**FRAGMENTO SELECCIONADO**

★ ★ ★ ★ ★

Como si todo hubiera sucedido ayer, recuerdo con gran deleite y aún no poco de tristeza la vida en mi viejo Colegio. Los amplios corredores que otrora fueran los claustros del convento de San Francisco, ahora ocupados por la G.U.E. de mujeres Santa Fortunata, aparecían perfumados con la fragancia de diamelas e isabelitas que, junto con hermosos helechos y begonias en grandes macetas a lo largo de ellos, le daban a uno la impresión de que se encontraba en algún parque o paseo. Los cuatro corredores enmarcaban un gran patio cubierto de fina hierba, en cuyos ángulos ciruelos y molles nos daban fresca sombra en los ratos de descanso. Al fondo, recortándose entre los pilares, en idílico paisaje se veía el valle con sus verdes potreros de alfalfa y algodón y sus sandillares, higueras y huertas, campo propicio para nuestras correrías en las tardes de “vaca”.

Debajo de los corredores, como lugares prohibidos y, por tanto, incitantes siempre a nuestra curiosidad, se extendía una intrincada red de subterráneos —catacumbas del antiguo convento sobre cuyas ruinas se asentaba el Colegio, constante guarida de murciélagos—, sobre los que la fantasía de los muchachos tejía terroríficos cuentos y leyendas, y que entonces servían como refugio para ocultar el botín de ocasionales rateros —estudiantes siempre— de chirimoyas, sandías y damascos, o como campo de honor en donde se zanjaban a puñetazo y patada limpia incidentes y transitorias diferencias entre compañeros.

★ ★ ★ ★ ★

**MATERIAL**
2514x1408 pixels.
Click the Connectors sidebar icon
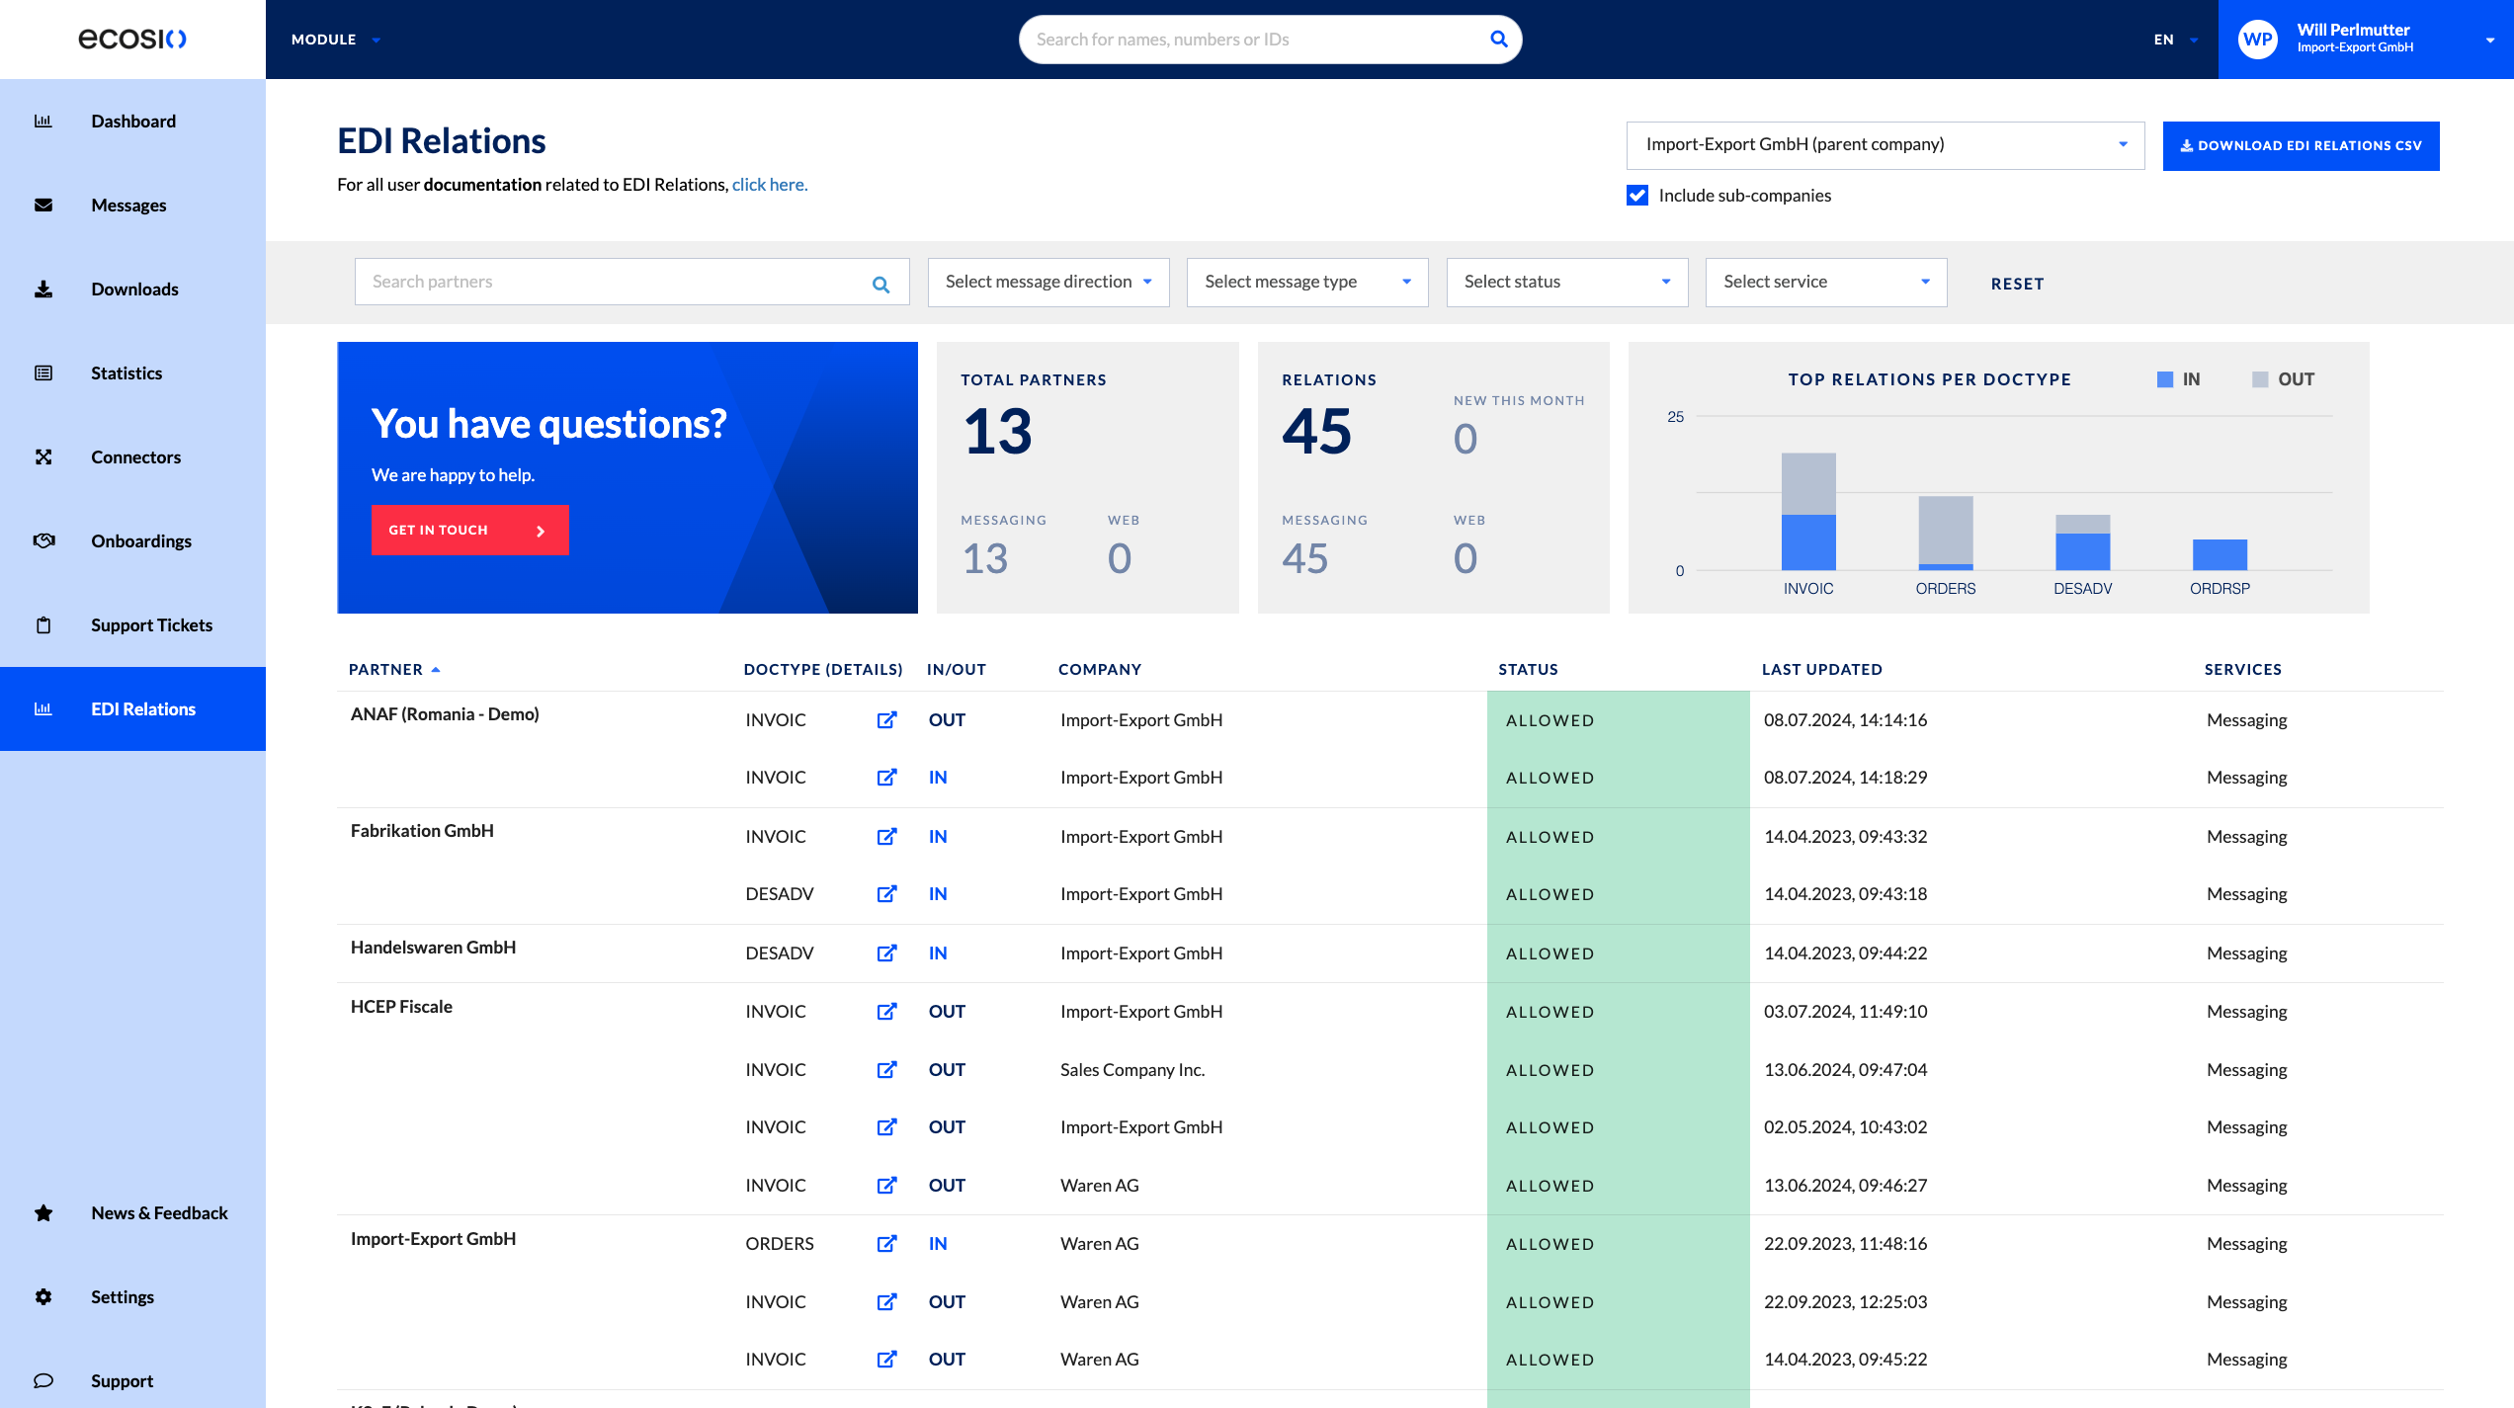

★ ★ ★ ★ ★

**INSTRUCCIONES**
(1) Según el fragmento sobre el viejo Colegio, ¿qué árboles crecían en los ángulos del patio?
(2) Di si cada afirmación coincide con el fragmento sobre el viejo Colegio: (a) el patio estaba cubierto de fina hierba; (b) los subterráneos eran un lugar permitido para los alumnos; (c) quienes escondían su botín en los subterráneos eran estudiantes.
(3) Prosigue, por favor, el fragmento sobre el viejo Colegio a partir de su última frase.
El listado no interviene en nada de esto.

**RESULTADOS**
(1) Ciruelos y molles.

(2)
(a) Sí: "un gran patio cubierto de fina hierba".
(b) No: "como lugares prohibidos".
(c) Sí: "ocasionales rateros —estudiantes siempre—".

(3)
A las ocho de la mañana, y a la una en la tarde, un viejo bronce conventual marcaba con cuarenta campanazos la hora de la lista. Detrás del vetusto portón, el anciano portero don Lucas Atencio se situaba en aquellas horas, listo para contener, con el último tañido, la avalancha de los que llegaban rezagados y que, al no conseguir su ingreso, descargaban su furia pateando la puerta que con mucha frecuencia había que reparar.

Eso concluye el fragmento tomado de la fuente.